#### WORK ITEM:
Repeat only the stretch of lines below that runs from the line with "Task: Open the Field to Match help icon" through the line with "Given: Select the", unaltered.

Stored items
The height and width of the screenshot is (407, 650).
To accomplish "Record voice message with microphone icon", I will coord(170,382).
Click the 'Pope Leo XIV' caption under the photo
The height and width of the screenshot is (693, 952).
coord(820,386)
--
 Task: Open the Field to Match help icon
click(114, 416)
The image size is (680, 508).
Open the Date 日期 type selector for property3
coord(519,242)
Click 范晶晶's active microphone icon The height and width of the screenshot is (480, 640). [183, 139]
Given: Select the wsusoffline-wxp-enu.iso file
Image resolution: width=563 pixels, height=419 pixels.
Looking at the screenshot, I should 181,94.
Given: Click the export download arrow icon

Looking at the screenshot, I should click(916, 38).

#### TASK RESPONSE:
 Task: Open the Field to Match help icon
click(114, 416)
The image size is (680, 508).
Open the Date 日期 type selector for property3
coord(519,242)
Click 范晶晶's active microphone icon The height and width of the screenshot is (480, 640). [183, 139]
Given: Select the wsusoffline-wxp-enu.iso file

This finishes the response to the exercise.